Over the course of just a few months, the Covid-19 global pandemic has shattered practically every shibboleth in the neoliberal bible.
The first and most obvious victim is the idea that money is a scarce resource. In recent years, any proposal for economic redistribution and increased welfare spending — such as those championed by Corbyn in the UK and Sanders in the US — has been met with the same smug question: “How are you going to pay for that?”. Even worse, the standard response of Left-wing politicians has been to contrive elaborate funding plans to prove that their programmes were ‘fully-costed’, rather than to challenge the mainstream narrative. For as long as most of us can remember, the entire debate around fiscal/budgetary policy has been based on the assumption that the government’s budget is like that of a household or private firm.
When David Cameron said in 2011 that “if you have maxed out your credit card, if you put off dealing with the problem, the problem gets worse”, he was inferring that the government deficit is just like credit card debt and that a country that racks up too much debt will end up facing bankruptcy, just like an individual or business.
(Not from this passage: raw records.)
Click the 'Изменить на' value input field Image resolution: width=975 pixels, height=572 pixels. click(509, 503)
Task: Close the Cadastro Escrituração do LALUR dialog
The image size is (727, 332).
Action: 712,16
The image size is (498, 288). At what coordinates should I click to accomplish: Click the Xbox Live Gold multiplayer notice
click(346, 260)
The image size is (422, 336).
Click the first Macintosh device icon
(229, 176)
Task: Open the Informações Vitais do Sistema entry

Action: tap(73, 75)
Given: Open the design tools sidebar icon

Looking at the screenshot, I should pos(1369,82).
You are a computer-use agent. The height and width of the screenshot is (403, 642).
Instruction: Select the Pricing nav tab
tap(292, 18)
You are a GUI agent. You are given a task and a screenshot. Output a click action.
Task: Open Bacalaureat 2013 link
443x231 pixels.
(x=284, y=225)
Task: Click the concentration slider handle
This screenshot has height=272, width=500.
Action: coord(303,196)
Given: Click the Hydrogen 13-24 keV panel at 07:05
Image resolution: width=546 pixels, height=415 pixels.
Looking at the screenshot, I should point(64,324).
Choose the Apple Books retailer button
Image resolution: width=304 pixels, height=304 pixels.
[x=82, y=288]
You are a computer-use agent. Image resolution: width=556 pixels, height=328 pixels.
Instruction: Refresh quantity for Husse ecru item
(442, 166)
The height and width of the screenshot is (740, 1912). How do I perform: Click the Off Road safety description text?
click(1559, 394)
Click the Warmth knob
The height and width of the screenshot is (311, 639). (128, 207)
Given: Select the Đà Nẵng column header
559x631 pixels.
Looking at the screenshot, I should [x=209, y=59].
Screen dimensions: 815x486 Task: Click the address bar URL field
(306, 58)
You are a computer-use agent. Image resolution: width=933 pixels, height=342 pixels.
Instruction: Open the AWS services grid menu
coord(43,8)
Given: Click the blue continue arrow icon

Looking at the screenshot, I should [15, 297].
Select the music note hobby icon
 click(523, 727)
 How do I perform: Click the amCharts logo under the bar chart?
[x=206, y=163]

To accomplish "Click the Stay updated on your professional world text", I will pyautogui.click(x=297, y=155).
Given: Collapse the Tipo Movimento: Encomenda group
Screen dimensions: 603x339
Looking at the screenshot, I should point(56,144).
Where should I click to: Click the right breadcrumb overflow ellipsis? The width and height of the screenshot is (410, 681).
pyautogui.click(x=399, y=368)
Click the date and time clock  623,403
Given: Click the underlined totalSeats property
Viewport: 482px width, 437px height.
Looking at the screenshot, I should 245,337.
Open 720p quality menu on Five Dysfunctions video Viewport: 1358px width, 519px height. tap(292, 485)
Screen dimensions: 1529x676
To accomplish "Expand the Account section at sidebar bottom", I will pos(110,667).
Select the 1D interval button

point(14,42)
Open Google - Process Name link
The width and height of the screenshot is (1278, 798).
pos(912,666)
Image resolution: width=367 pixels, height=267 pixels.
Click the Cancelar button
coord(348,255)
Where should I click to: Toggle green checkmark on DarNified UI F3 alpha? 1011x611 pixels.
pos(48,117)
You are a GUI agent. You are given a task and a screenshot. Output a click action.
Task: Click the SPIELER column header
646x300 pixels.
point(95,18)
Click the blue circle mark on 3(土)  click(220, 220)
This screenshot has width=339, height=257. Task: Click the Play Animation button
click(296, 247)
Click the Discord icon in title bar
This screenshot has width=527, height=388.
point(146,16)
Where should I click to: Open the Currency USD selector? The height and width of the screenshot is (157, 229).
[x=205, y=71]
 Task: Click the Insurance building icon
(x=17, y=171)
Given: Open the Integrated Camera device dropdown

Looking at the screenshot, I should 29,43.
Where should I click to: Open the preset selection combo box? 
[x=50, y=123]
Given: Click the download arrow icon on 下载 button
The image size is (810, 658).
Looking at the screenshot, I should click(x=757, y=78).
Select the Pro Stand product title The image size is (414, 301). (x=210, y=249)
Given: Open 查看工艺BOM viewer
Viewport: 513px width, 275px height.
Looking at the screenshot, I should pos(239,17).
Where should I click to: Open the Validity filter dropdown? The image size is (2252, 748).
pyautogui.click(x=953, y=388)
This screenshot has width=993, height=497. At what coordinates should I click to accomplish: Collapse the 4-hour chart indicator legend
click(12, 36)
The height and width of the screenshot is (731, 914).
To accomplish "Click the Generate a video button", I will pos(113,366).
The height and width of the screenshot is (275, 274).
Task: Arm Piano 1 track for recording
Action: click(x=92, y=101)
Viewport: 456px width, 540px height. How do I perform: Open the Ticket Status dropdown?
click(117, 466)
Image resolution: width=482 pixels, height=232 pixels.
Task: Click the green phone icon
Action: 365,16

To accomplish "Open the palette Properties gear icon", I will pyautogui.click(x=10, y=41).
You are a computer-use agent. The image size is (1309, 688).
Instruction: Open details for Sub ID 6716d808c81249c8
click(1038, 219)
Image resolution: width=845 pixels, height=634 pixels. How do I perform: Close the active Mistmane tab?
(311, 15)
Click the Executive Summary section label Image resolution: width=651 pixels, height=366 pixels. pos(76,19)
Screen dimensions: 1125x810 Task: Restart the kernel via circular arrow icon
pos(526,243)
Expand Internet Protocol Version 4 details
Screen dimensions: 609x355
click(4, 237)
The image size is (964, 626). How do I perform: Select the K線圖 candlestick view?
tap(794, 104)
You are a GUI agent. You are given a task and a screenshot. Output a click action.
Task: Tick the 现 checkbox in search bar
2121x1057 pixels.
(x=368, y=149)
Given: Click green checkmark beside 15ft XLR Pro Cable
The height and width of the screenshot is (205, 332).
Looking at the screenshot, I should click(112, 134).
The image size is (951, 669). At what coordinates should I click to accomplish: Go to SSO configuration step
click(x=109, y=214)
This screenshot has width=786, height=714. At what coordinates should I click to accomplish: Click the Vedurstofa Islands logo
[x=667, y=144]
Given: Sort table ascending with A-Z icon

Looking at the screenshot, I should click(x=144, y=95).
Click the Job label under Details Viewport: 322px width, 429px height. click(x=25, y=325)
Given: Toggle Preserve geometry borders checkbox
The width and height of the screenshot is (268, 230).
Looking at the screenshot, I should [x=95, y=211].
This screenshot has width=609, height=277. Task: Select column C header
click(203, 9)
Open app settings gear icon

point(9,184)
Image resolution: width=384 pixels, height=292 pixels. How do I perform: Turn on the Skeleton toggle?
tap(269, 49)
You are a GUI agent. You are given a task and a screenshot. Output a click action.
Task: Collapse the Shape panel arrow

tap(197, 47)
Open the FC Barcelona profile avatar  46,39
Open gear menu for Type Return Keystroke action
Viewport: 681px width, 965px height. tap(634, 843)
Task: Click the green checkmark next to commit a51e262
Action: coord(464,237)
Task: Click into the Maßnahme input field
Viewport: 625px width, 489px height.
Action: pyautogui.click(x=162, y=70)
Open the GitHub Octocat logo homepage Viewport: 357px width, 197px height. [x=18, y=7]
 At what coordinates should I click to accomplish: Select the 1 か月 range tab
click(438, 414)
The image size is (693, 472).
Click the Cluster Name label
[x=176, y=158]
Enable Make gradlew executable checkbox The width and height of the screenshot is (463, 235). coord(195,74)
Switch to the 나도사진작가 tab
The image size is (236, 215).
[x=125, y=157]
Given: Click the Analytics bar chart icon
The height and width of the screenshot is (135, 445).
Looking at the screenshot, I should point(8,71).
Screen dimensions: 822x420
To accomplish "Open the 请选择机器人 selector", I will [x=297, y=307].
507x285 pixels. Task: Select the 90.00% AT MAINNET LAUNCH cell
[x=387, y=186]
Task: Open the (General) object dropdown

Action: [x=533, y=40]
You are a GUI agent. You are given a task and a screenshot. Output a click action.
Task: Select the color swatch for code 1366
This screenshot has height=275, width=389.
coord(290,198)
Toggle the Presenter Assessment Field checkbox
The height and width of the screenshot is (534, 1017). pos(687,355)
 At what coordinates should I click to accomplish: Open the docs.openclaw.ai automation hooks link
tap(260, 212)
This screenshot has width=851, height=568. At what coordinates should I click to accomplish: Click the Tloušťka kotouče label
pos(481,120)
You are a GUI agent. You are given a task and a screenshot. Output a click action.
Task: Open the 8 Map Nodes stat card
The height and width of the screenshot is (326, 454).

This logic has been used — in the UK and elsewhere — to justify vicious slash-and-burn austerity policies (including budget cuts to healthcare, education and other social services) which have punished the weakest and most vulnerable in society, resulting in 120,000 excess deaths in the UK alone.
The coronavirus crisis has now revealed the austerity logic to be an utter sham: as advocates of modern monetary theory (MMT) have been saying for years, states that issue their own currency and issue debt in their own currency (i.e. every advanced country in the world with the notable exception of the eurozone) can never ‘run out of money’, nor can they become insolvent because, unlike households or firms, they can literally create money out of thin air. That’s what being a currency issuer means. In recent weeks, governments around the world have announced massive spending plans and double-digit deficits; yet, curiously enough, we haven’t heard any of the usual screams of “How are you going to pay for that?”.
On the contrary, even mainstream commentators are now admitting that these massive deficits don’t pose a problem because they will most likely be ‘monetised’ by the countries’ respective central banks: simply put, the latter will buy up as many government bonds as necessary and keep them on their balance sheets for as long as they like (potentially forever). As Lord Turner, the former head of the UK’s Financial Services Authority, recently said: “I do think the time is right for monetary finance. There would be a clarity of assuring people that there is no limit on the money available.” And there you have it, the austerity lie exposed: there has never been a lack of money for education, healthcare, infrastructure, welfare and other public services.
All the pain, suffering and misery imposed on millions of people as a result of austerity was entirely a political choice. All the cries of “How are you going to pay for that?” were simply a way to maintain the deeply unequal relations of power in our societies. To dramatically restrict our ability to imagine economic and political alternatives. But “all of these excuses that we have been given as to why we cannot treat people humanely have suddenly gone up in smoke”, as Alexandria Ocasio-Cortez said. If money can be created out of thin air to fight a ‘war’ against a deadly virus, doesn’t it follow that the same can be done to ‘wage war’ on poverty, unemployment, inequality, ecological collapse – all of which are much deadlier evils than Covid-19.
The second neoliberal shibboleth shattered by the pandemic is the superiority of private and liberal strategies over centralised economic planning and the welfare state, and the obsolescence of nation-states. For years (well, decades), we’ve been told that governments are wasteful and inefficient; that markets are able to operate more efficiently both in the short term and in the long term; and that governments are largely powerless vis-à-vis the forces of the global economy.